このグロテスクな実録犯罪メタドラマで「黒人女性であること」がラインになっていたのは、彼女の功績に感じられる。たとえば四人のストリッパーが自動車故障を助けてくれた男性を殺害した事件は本当の出来事で「人の善意を利用した悪党」のように報道されていたのだが、本作だと「正当防衛だと通報しても(黒人女性のセックスワーカーだから)信じてもらえない」台詞が挿入されている。主人公が警察の捜査線にあがらなかった理由も社会から阻害され忘れられる黒人女性ゆえと解説される。

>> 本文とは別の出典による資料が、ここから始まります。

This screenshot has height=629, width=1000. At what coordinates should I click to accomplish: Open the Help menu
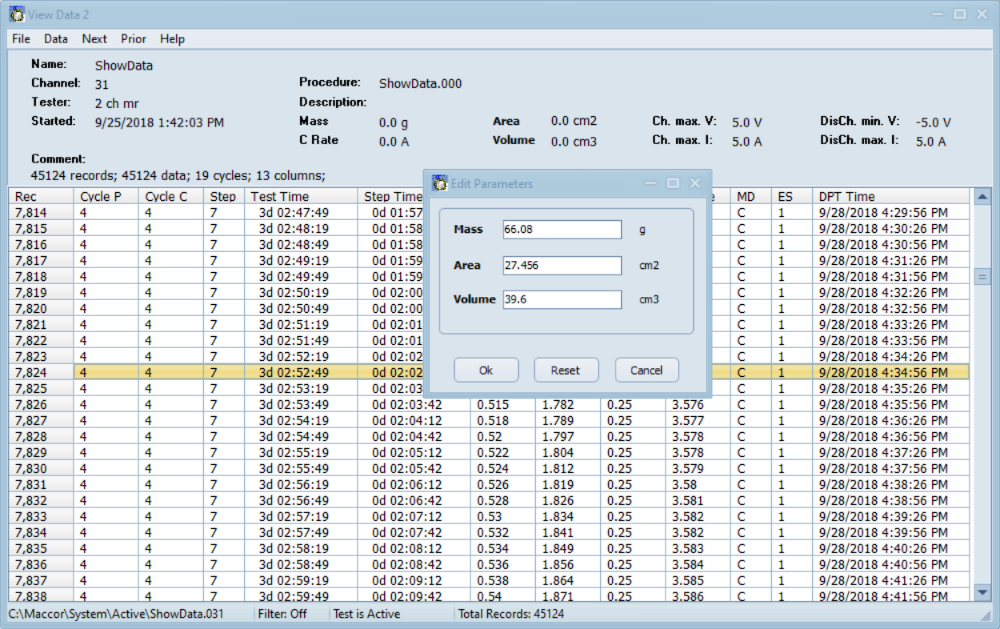pos(172,39)
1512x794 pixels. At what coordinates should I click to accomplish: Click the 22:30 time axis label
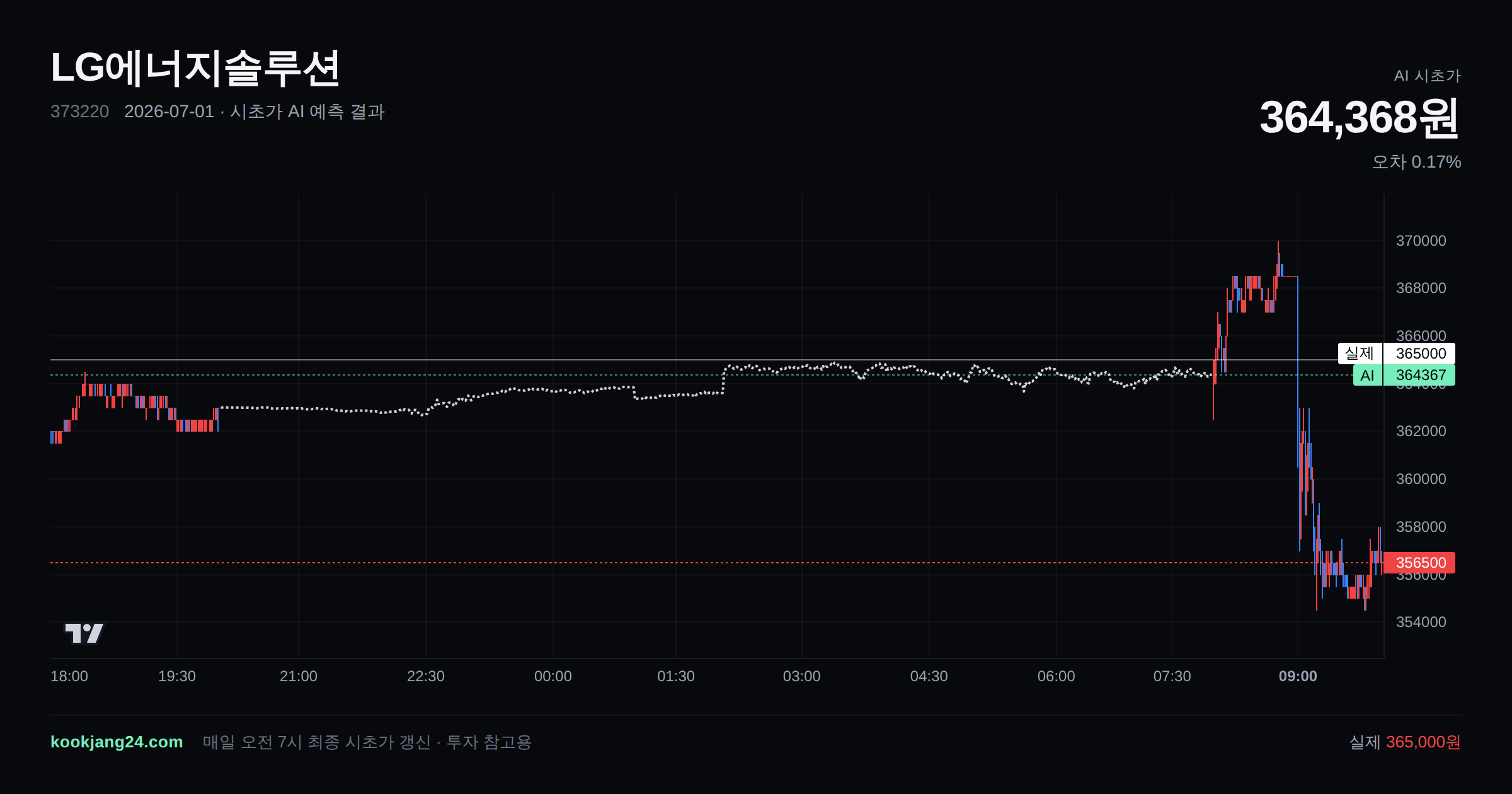tap(426, 676)
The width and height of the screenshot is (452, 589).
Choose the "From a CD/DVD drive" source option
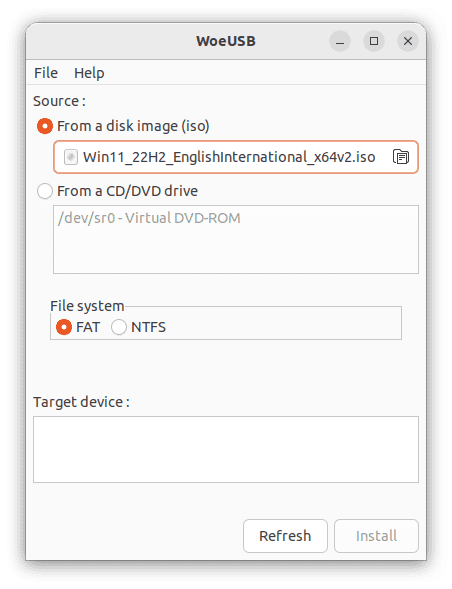[x=45, y=191]
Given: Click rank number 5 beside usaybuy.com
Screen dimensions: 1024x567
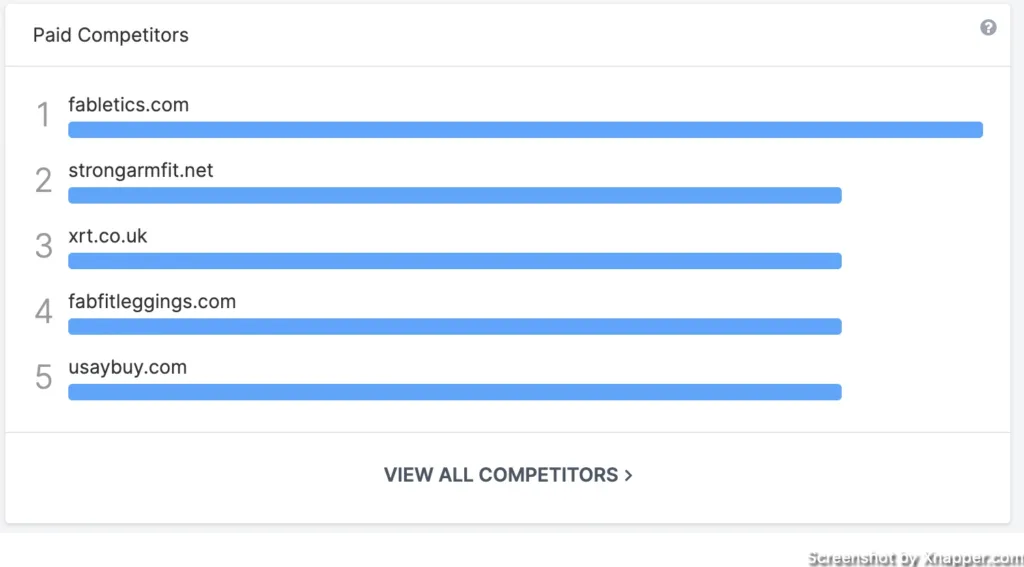Looking at the screenshot, I should 43,377.
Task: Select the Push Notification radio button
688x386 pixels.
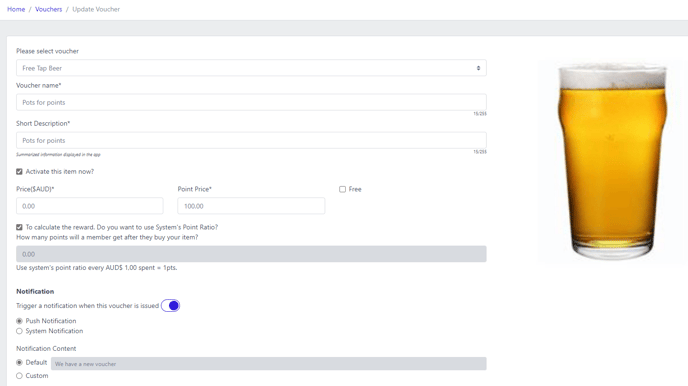Action: click(x=19, y=321)
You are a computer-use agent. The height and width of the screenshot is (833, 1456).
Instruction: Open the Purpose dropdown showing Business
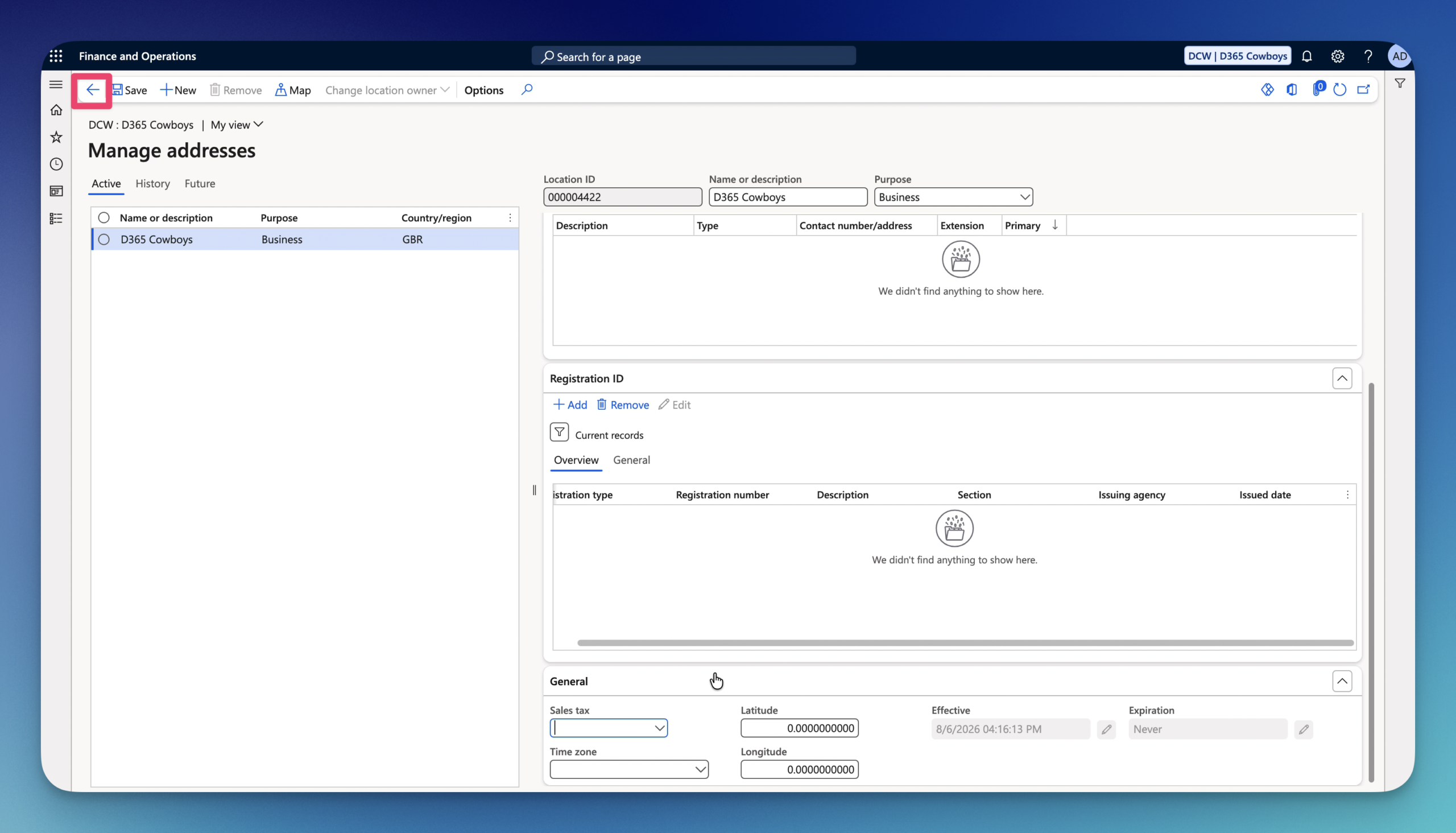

なにより、現実のセレブリティネタたっぷりの『キラー・ビー』は、ネイヴァースの体験から生まれている。主人公の姉もビヨンセ絡みの人名なのだ。2016年、夫の不倫を明かすようなアルバム『Lemonade』がリリースされた時「憧れのスターカップルの幻想が壊れた」として自死したと噂された人物こそマリッサ・ジャクソンなのである。当時、都市伝説にわいたインターネットユーザーは「なんて馬鹿な女だ」と蔑んでいった。ネイヴァースの地元ヒューストンの黒人女性コミュニティにおいて『Lemonade』は非常に影響力があり大切とされた作品だった。それと同時に、ネイヴァースは黒人女性をおもちゃのようにもてあそぶファンダム現象を垣間見たのである。ジャクソンという名字は、ネイヴァースの親友と同じでもあった。
この摩訶不思議な経験は『キラー・ビー』に生かされている。劇中マリッサの不幸も、オンラインで好き勝手に嘲笑されていった。そして、グリーン刑事は、黒人女性として自分と同じ名字を持つ容疑者になんらかのつながりを感じる。ストーリーラインとして、刑事の憐憫は時すでに遅し状態だ。でも、彼女が感じた「なにか」とはなんなのか。それを考えるドラマだったように思う。